SUPPLIED RECORDS section start

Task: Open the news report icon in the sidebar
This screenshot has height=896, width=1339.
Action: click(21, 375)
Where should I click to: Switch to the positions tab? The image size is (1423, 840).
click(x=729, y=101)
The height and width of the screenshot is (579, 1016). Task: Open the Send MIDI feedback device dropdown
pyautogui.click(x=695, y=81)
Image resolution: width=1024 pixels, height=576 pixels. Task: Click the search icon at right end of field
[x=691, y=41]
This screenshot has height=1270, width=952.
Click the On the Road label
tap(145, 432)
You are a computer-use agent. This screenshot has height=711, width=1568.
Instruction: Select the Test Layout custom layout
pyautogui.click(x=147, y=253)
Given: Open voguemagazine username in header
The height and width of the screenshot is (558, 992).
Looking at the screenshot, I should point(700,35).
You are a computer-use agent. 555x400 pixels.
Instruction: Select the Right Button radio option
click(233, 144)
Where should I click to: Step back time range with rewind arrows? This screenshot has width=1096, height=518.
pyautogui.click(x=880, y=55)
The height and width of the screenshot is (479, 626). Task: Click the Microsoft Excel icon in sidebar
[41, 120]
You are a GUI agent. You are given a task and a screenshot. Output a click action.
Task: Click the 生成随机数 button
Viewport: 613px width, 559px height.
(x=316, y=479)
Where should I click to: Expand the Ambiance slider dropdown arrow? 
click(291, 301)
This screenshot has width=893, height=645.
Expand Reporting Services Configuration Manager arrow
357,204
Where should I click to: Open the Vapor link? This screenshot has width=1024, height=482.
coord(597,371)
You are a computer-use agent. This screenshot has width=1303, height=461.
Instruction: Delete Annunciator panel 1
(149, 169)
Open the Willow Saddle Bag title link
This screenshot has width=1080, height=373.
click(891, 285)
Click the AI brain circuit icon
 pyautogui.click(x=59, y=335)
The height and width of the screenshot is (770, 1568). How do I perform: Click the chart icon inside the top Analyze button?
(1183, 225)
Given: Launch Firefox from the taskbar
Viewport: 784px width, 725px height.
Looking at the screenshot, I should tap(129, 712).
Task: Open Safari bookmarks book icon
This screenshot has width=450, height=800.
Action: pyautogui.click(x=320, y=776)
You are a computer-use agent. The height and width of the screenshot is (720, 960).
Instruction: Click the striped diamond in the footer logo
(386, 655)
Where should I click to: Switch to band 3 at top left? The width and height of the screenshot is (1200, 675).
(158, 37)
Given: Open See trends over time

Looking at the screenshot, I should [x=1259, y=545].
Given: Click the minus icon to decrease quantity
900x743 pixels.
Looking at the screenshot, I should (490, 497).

SUPPLIED RECORDS section end

**WHAT TO DO:** Give the data back in full, matching it character for character.

**ANSWER FOR THE TASK:**
Task: Open the news report icon in the sidebar
This screenshot has height=896, width=1339.
Action: click(21, 375)
Where should I click to: Switch to the positions tab? The image size is (1423, 840).
click(x=729, y=101)
The height and width of the screenshot is (579, 1016). Task: Open the Send MIDI feedback device dropdown
pyautogui.click(x=695, y=81)
Image resolution: width=1024 pixels, height=576 pixels. Task: Click the search icon at right end of field
[x=691, y=41]
This screenshot has height=1270, width=952.
Click the On the Road label
tap(145, 432)
You are a computer-use agent. This screenshot has height=711, width=1568.
Instruction: Select the Test Layout custom layout
pyautogui.click(x=147, y=253)
Given: Open voguemagazine username in header
The height and width of the screenshot is (558, 992).
Looking at the screenshot, I should point(700,35).
You are a computer-use agent. 555x400 pixels.
Instruction: Select the Right Button radio option
click(233, 144)
Where should I click to: Step back time range with rewind arrows? This screenshot has width=1096, height=518.
pyautogui.click(x=880, y=55)
The height and width of the screenshot is (479, 626). Task: Click the Microsoft Excel icon in sidebar
[41, 120]
You are a GUI agent. You are given a task and a screenshot. Output a click action.
Task: Click the 生成随机数 button
Viewport: 613px width, 559px height.
(x=316, y=479)
Where should I click to: Expand the Ambiance slider dropdown arrow? 
click(291, 301)
This screenshot has width=893, height=645.
Expand Reporting Services Configuration Manager arrow
357,204
Where should I click to: Open the Vapor link? This screenshot has width=1024, height=482.
coord(597,371)
You are a computer-use agent. This screenshot has width=1303, height=461.
Instruction: Delete Annunciator panel 1
(149, 169)
Open the Willow Saddle Bag title link
This screenshot has width=1080, height=373.
click(891, 285)
Click the AI brain circuit icon
 pyautogui.click(x=59, y=335)
The height and width of the screenshot is (770, 1568). How do I perform: Click the chart icon inside the top Analyze button?
(1183, 225)
Given: Launch Firefox from the taskbar
Viewport: 784px width, 725px height.
Looking at the screenshot, I should tap(129, 712).
Task: Open Safari bookmarks book icon
This screenshot has width=450, height=800.
Action: pyautogui.click(x=320, y=776)
You are a computer-use agent. The height and width of the screenshot is (720, 960).
Instruction: Click the striped diamond in the footer logo
(386, 655)
Where should I click to: Switch to band 3 at top left? The width and height of the screenshot is (1200, 675).
(158, 37)
Given: Open See trends over time

Looking at the screenshot, I should [x=1259, y=545].
Given: Click the minus icon to decrease quantity
900x743 pixels.
Looking at the screenshot, I should (490, 497).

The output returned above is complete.